Building Umari

Motivation

Reasoning models excel at planning—decomposing "book a flight to NYC" into search, filter, and purchase steps. But executing these plans requires grounding actions to pixel coordinates, which is fundamentally different.

Planning is discrete and semantic: decide what to click. Grounding is continuous and spatial: find where to click. Using a reasoning model for both wastes compute on the grounding task, which doesn't benefit from chain-of-thought.

The cost compounds quickly. Vision models process screenshots as tiles—a 1920×1080 screen is ~1000 tokens. For a 100-step workflow, this costs $3-9 without caching. At scale, repeatedly calling a reasoning model for coordinate prediction becomes prohibitively expensive.

Architecture

The system decomposes into two specialized models:

Planning: Vision-language model generates semantic actions from screenshots
Grounding: Specialized model maps semantic actions to pixel coordinates

Given a screenshot $$s_t$$ and history $h_t = \{(s_i, a_i)\}_{i=0}^{t-1}$ , the planner outputs action $$a_t$$ :

$ a_t = \pi_{\text{plan}}(s_t, h_t) $

The grounding model converts semantic actions to coordinates:

$ (x, y) = \pi_{\text{ground}}(s_t, a_t) $

Example output:

{
  "action": "click",
  "target": "Submit button",
  "coordinates": [834, 672],
  "confidence": 0.94
}

Cost Analysis

Vision-language models tile screenshots for processing. A 1920×1080 screen generates 6 tiles at 170 tokens each:

$ T_{\text{image}} = \lceil \frac{w}{512} \rceil \times \lceil \frac{h}{512} \rceil \times 170 $

For a 100-step workflow:

Metric	Without Caching	With Caching
Cost	$3.20–$9.40	$0.32–$0.94
Latency per action	2–5 seconds	10–50ms
Total time	3–8 minutes	1–5 seconds

Optimization strategy: cache UI elements between actions and route simple interactions directly to the grounding model. UI state changes slowly—most elements remain at fixed coordinates across consecutive actions.

Training

The grounding model is trained via GRPO (Group Relative Policy Optimization) with binary rewards:

$ R(s, a, \hat{c}) = \begin{cases} 1 & \text{if } \|\hat{c} - c_{\text{true}}\|_2 < \tau \\ 0 & \text{otherwise} \end{cases} $

where $\hat{c}$ is the predicted coordinate, $c_{\text{true}}$ is the ground truth, and $\tau$ is the hit threshold.
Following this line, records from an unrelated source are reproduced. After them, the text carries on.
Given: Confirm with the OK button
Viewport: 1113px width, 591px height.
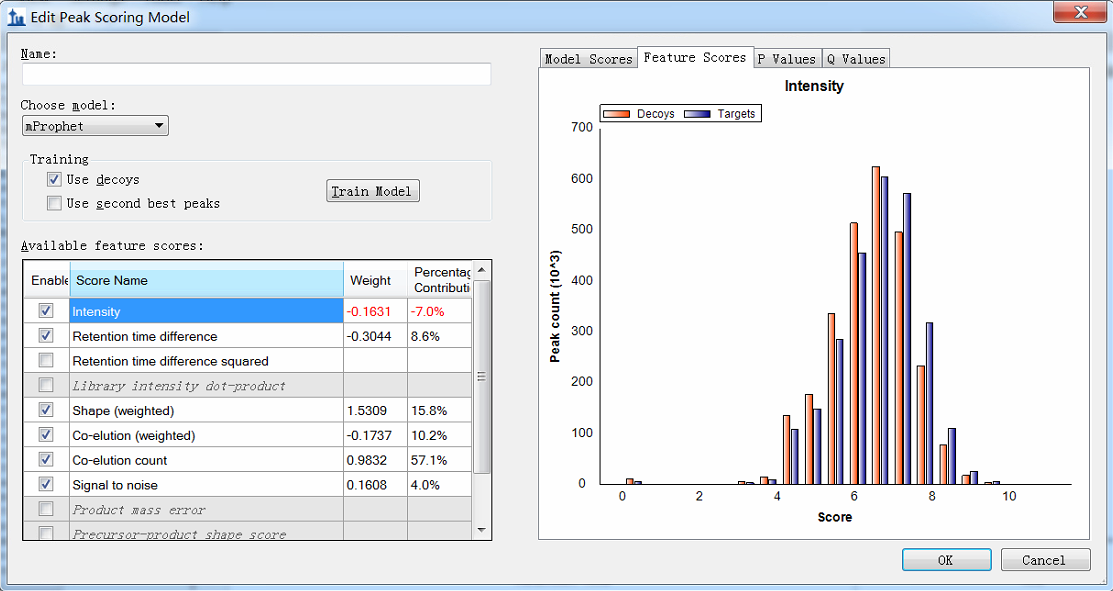Looking at the screenshot, I should 945,560.
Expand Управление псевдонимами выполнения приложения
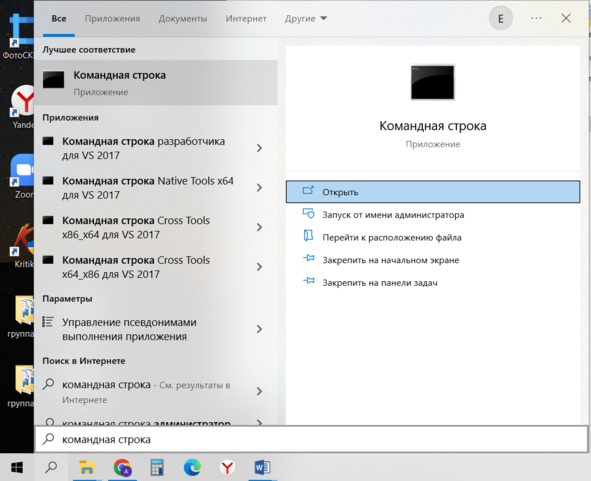Viewport: 591px width, 481px height. click(x=259, y=329)
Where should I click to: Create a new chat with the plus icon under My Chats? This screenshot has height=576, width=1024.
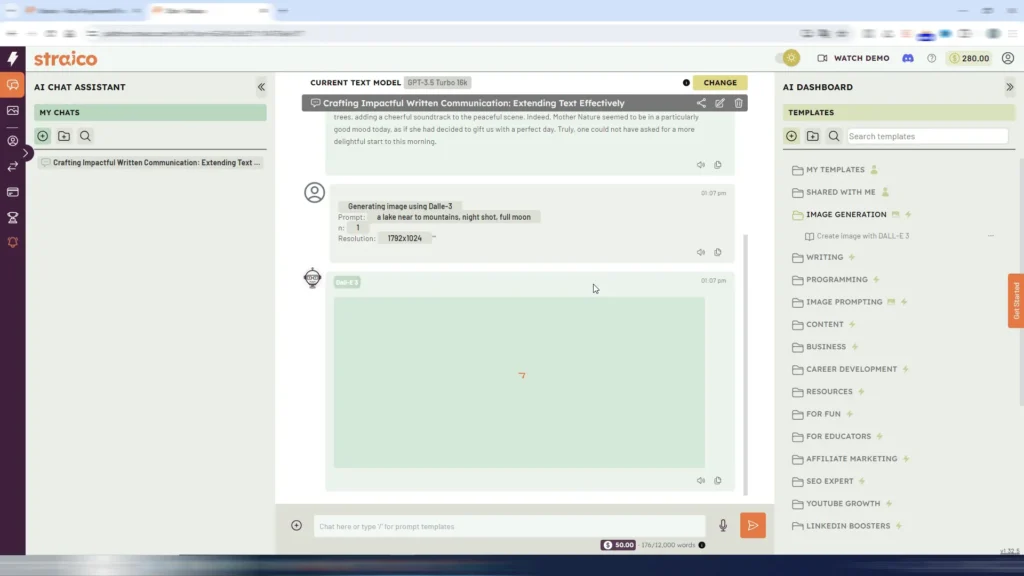click(x=43, y=136)
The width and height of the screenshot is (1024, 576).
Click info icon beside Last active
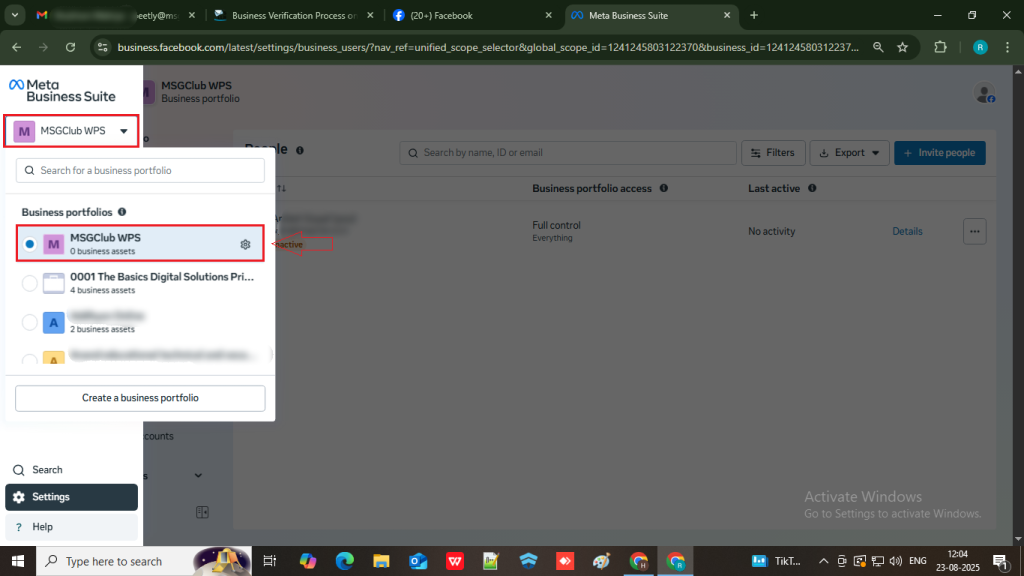point(812,188)
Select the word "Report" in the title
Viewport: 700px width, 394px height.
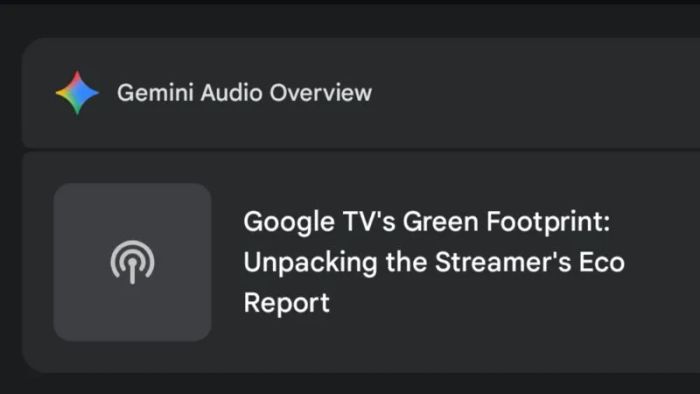click(x=287, y=303)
Training uses trajectory augmentation: one recorded workflow generates multiple training samples by varying UI states and timing. For a trajectory of length $$n$$ , we extract $$O(n^2)$$ sub-trajectories as training data.

Adaptive Routing

For simple UIs, the grounding model executes directly without planning. We route to the planner only when confidence is low:

$ \text{use\_planner} = \begin{cases} \text{true} & \text{if } H(p_{\text{ground}}) > \theta \text{ or } \max(p_{\text{ground}}) < \gamma \\ \text{false} & \text{otherwise} \end{cases} $

where $$H(p)$$ is the entropy of the grounding model's coordinate distribution, $\theta$ is the entropy threshold, and $\gamma$ is the confidence threshold.

This achieves ~50ms latency on simple actions (A100), escalating to 2-5s only for ambiguous cases.

Future Work

Current implementation processes discrete states. Moving to streaming would enable continuous perception-action loops at 5-10 Hz, handling dynamic interactions (drag, hover, scroll) more naturally.

For repeated workflows, policy distillation can compile trajectories into specialized models:

$ \pi_{\text{task}}(s) = \arg\min_{\pi} \mathbb{E}_{s \sim \mathcal{D}_{\text{task}}} \left[ \text{KL}(\pi(s) \| \pi_{\text{plan}}(s)) \right] $

This converts the planner from runtime dependency to training-time teacher, enabling local execution of routine tasks.

Related Work

He, Y., Jin, J., & Liu, P. (2025). Efficient Agent Training for Computer Use. arXiv preprint arXiv:2505.13909.

Yang, Y., Li, D., Dai, Y., Yang, Y., Luo, Z., Zhao, Z., Hu, Z., Huang, J., Saha, A., Chen, Z., Xu, R., Pan, L., Xiong, C., & Li, J. (2025). GTA1: GUI Test-time Scaling Agent. arXiv preprint arXiv:2507.05791.